Tags:
create new tag
view all tags

Question

I am using the latest SearchEnginePluceneAddOn on a TWiki-4.0.1 installation. The ExtraBackendParsers.zip is installed as well. I can index and search for .pdf, .ppt, .htm, .html, .txt, .doc, .xls files. Thanks for updating the add-on for TWiki-4!

I run into some problems:

1. Directory named "doc"

TWiki 4 has a doc directory in the attachment directory of TWiki.JSCalendarContrib. When running plucene/bin/plucindex I get a No such file error. Here is the output:

Plucene index files init
- to suppress all normal output: plucindex -q
Attachment extensions to be indexed: pdf, ppt, htm, html, txt, doc, xls
Variables to be indexed:
Indexing Doc topics
Indexing Main topics
Skipping Sandbox topics
Indexing TWiki topics
Skipping Trash topics
Indexing attachments ...

Current directory: /tmp

Current directory: /tmp

** (process:25170): WARNING **: No such file '/var/www/html/pub/TWiki/JSCalendarContrib/doc'

Current directory: /tmp
Some problem running latex.
Check for Errors in 71iWAfJMcS.log
Continuing...
Conversion into dvi failed
Error: Couldn't open file '/tmp/71iWAfJMcS'
Parsing of undecoded UTF-8 will give garbage when decoding entities at /usr/lib/perl5/vendor_perl/5.8.6/i386-linux-thread-multi/HTML/Parser.pm line 104.
Optimizing index ...
Indexing complete.

If I rename the doc directory to doc-x I no longer get the No such file error. That is an indication that the add-on is trying to process doc as a .doc. It looks like the add-on needs to be made aware of the dots.

End of output:

...
Skipping Trash topics
Indexing attachments ...

Current directory: /tmp

Current directory: /tmp
Parsing of undecoded UTF-8 will give garbage when decoding entities at /usr/lib/perl5/vendor_perl/5.8.6/i386-linux-thread-multi/HTML/Parser.pm line 104.
Optimizing index ...
Indexing complete.

2. Error message "Parsing of undecoded UTF-8"

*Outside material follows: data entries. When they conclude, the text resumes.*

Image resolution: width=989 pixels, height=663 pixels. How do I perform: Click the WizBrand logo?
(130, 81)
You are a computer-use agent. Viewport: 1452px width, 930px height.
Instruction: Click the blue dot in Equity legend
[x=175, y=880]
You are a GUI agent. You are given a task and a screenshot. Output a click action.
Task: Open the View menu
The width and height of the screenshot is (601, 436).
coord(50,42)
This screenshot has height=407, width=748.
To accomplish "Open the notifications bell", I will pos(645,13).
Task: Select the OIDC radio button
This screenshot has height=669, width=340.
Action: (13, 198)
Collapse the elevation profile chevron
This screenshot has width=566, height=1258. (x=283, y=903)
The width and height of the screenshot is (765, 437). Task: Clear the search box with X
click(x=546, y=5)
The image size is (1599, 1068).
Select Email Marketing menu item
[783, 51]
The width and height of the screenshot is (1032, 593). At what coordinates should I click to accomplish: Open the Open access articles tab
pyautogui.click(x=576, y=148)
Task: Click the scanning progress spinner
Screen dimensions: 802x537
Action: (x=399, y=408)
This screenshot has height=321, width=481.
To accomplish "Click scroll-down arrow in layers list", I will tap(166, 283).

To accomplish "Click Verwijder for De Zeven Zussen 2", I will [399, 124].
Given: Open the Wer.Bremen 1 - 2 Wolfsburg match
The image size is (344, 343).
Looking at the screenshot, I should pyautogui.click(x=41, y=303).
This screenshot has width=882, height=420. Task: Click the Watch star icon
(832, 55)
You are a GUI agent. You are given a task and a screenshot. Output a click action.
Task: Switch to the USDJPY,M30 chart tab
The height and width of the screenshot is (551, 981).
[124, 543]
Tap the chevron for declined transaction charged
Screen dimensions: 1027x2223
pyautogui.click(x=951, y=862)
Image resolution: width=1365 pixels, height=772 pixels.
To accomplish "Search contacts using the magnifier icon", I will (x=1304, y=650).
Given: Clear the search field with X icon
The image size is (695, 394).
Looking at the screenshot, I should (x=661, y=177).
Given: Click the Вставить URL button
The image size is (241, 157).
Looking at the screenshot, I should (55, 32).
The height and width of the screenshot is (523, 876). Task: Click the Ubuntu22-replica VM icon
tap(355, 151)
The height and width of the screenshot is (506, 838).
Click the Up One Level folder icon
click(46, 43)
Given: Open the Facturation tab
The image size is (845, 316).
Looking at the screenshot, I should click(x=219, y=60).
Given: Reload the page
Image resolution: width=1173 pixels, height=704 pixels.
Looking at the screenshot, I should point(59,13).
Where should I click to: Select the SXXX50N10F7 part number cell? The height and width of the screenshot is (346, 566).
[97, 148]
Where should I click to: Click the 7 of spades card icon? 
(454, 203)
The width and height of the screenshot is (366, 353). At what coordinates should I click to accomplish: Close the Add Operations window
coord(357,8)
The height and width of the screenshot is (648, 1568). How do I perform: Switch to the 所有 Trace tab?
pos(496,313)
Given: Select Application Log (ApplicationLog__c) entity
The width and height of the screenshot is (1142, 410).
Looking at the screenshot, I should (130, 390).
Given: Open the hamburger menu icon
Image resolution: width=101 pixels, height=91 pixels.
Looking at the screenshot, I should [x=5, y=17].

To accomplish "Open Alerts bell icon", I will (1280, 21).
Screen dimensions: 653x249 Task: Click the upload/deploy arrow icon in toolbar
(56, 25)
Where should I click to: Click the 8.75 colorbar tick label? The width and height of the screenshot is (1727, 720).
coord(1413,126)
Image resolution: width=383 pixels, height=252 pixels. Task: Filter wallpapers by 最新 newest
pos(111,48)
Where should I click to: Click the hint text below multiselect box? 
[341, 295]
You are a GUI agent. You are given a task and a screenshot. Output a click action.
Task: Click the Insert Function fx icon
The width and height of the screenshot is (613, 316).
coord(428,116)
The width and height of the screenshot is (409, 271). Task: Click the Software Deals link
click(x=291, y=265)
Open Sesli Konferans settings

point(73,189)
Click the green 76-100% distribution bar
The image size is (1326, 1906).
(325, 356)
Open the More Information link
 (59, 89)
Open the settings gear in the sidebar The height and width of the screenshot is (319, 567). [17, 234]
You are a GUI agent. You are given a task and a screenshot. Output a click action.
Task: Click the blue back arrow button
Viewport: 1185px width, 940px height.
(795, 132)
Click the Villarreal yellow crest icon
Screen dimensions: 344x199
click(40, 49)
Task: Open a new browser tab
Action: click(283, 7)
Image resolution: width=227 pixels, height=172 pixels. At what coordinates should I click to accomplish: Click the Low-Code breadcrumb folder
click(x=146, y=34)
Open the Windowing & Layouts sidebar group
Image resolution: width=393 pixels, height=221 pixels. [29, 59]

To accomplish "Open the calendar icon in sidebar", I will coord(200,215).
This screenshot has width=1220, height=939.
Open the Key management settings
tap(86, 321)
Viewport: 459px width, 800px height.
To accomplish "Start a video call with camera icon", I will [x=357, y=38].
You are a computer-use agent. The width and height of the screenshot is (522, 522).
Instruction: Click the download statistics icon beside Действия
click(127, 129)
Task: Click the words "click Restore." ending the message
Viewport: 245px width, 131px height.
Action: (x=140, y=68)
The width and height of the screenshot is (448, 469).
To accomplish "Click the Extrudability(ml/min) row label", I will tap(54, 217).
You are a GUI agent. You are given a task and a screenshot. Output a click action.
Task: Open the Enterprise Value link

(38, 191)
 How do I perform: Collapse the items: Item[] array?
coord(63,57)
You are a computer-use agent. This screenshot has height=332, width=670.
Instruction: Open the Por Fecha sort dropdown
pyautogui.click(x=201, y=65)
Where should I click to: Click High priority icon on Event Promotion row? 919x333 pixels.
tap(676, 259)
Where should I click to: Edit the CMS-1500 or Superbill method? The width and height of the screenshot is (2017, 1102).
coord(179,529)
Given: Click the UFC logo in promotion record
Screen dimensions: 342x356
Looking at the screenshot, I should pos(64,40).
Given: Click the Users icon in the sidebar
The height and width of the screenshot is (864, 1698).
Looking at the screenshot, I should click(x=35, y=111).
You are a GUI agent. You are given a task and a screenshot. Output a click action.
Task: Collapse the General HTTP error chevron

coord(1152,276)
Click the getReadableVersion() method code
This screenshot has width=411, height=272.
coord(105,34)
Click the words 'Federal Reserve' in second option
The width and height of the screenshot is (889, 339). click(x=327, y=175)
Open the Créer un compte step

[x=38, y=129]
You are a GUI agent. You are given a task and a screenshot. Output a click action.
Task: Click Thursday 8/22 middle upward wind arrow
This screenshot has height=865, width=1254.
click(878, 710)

As seen in above output, there is a message:

Parsing of undecoded UTF-8 will give garbage when decoding entities at /usr/lib/perl5/vendor_perl/5.8.6/i386-linux-thread-multi/HTML/Parser.pm line 104.

I do not see any problems though when searching for attachments.

3. No index update if attachment is updated

I created a new topic, and attached a .txt file to it. I could search for it as expected after a plucene/bin/plucindex. Then I updated the file with some new text and re-attached the file. I can view the updated attachment properly. When I run plucene/bin/plucupdate I get this output:

Plucene index files update
- to suppress all normal output: plucupdate -q
Checking Doc ...-> no topics new/changed since 15 Mar 2006 - 04:29
Doc .plucupdate saved
Checking Main ...-> no topics new/changed since 15 Mar 2006 - 04:34
Main .plucupdate saved
Skipping Sandbox topics
Checking TWiki ...-> no topics new/changed since 14 Mar 2006 - 05:10
TWiki .plucupdate saved
Skipping Trash topics
No index update necessary
Updating index complete.

Notice the timestamp of the Doc web, 15 Mar 2006 - 04:29. The current local time was Tue Mar 14 23:58:55 EST 2006. Not sure if this is a GMT vs local time issue, or possibly connected to the "update topic without bumping up rev" feature (if done within one hour.)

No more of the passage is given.